Depuis la visite du Service des incendies de la Ville de Québec la semaine dernière, ces derniers ont procédé à chaque jour à des inspections quotidiennes, confisquant au passage tout matériel susceptible de compromettre la sécurité des individus sur les lieux.  « Des gens ramènent du matériel chaque jour », a expliqué M. Perron. « Tout matériel inflammable représente une préoccupation », a-t-il poursuivi. 

Du côté des Indignés de Québec, les manœuvres de la Ville servent plutôt de prétexte pour les décourager en vue de l’hiver. Dans un communiqué publié dimanche soir, le mouvement Occupons Québec déplore le comportement de la Ville qui ne dit pas directement ses intentions, soit de les empêcher de poursuivre leur message. « Par divers moyens, ces mêmes autorités visent à essouffler le mouvement, espérant ainsi ne pas avoir à se prononcer ouvertement et clairement contre lui », peut-on lire dans le communiqué.

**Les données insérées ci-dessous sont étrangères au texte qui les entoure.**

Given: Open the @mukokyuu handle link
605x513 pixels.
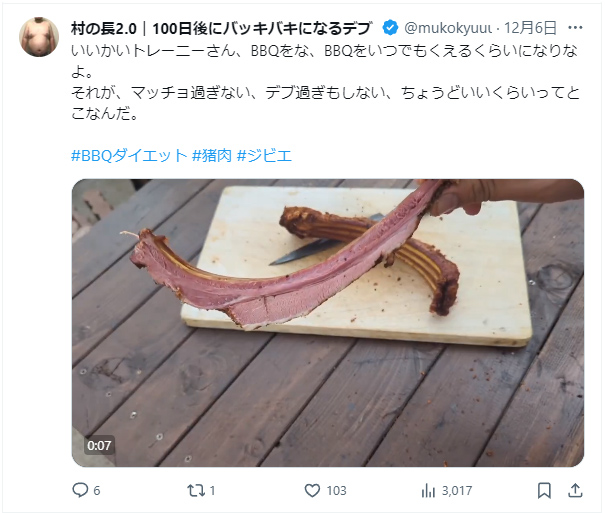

Ailleurs au pays, les Indignés refusent de céder leur campement aux autorités. À Vancouver notamment, où une jeune femme a été retrouvée morte dans une tente la semaine dernière suite à une surconsommation de drogue, les autorités de la ville ont accentué leurs pressions sur les occupants en envoyant un avis aux Indignés lundi. Ces derniers ont confrontés les autorités et refusés de partir, ajoutant même d’autres tentes à leur campement.